Akun media sosial tersebut dilaporkan karena adanya unggahan narasi, isu, maupun tuduhan negatif yang dinilai sangat merugikan reputasi Andi Morena.
Laporan tersebut secara resmi diterima dan diterbitkan Surat Tanda Penerimaan Laporan Nomor: STTLP/B/85/VIII/2026/SPKT/Polda Kepulauan Riau tanggal 2 Agustus 2026.
Adapun dugaan tindak pidana yang dilaporkan sebagaimana diatur dalam Pasal 27A jo Pasal 45 ayat (4) Undang-Undang Nomor 1 Tahun 2024 tentang Perubahan Kedua atas Undang-Undang Nomor 11 Tahun 2008 tentang Informasi dan Transaksi Elektronik dan/atau Pasal 433 jo Pasal 441 ayat (1) Undang-Undang Nomor 1 Tahun 2023 tentang Kitab Undang-Undang Hukum Pidana.
Kuasa hukum Andi Morena, Fadlan, mengatakan laporan tersebut merupakan delik aduan yang harus disampaikan langsung oleh pihak yang merasa dirugikan.
“Karena ini delik aduan khusus dan harus korban yang melaporkan ke kepolisian, maka tadi kita bersama-sama dengan Pak Andi datang langsung membuat laporan ke SPKT dan juga telah berkoordinasi dengan Unit Cyber Polda Kepri. Ada sekira 12 pertanyaan dari penyidik Cyber dan telah dijawab secara langsung oleh Pak Andi,” ujar Fadlan usai memberikan keterangan di Subdit Cyber Ditreskrimsus Polda Kepri, pada Minggu 2 Agustus 2026) malam.
Menurutnya, laporan tersebut ditujukan kepada akun-akun yang diduga kuat menyebarkan informasi bohong atau hoaks, fitnah, pencemaran nama baik hingga menyerang kehormatan Andi Morena melalui sarana elektronik.
“Kita juga sudah menyertakan sejumlah barang bukti berupa tangkapan layar (screenshot), tautan (link), flashdisk serta beberapa dokumen pendukung lainnya kepada penyidik Subdit Cyber Polda Kepri,” katanya.
Fadlan menegaskan, langkah hukum ke Polda Kepri merupakan bentuk keseriusan kliennya untuk membantah seluruh keterkaitan dengan kasus narkotika yang selama ini dituduhkan.
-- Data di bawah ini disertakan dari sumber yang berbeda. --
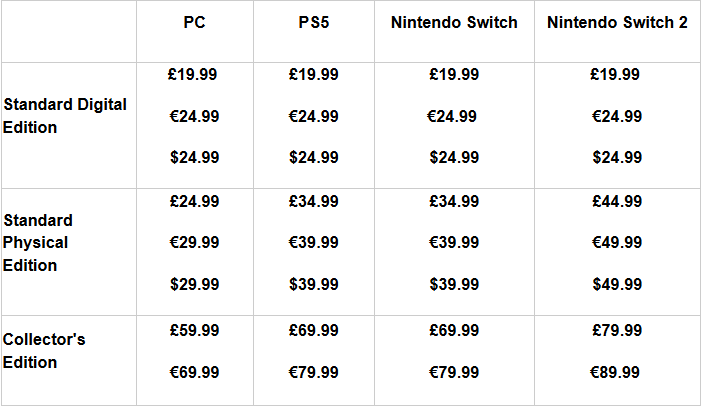Click the PC column header
Viewport: 705px width, 406px height.
pos(194,22)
“Langkah ke Polda Kepri ini adalah bukti keseriusan klien kami untuk membantah seluruh keterkaitan dengan kasus narkotika yang dituduhkan. Narasi yang beredar tidak hanya menyesatkan publik, tetapi juga membentuk opini liar yang merusak nama baik. Kami menyerahkan sepenuhnya proses hukum ini kepada Subdit Cyber Polda Kepri agar diusut tuntas hingga ke akar-akarnya,” tegasnya.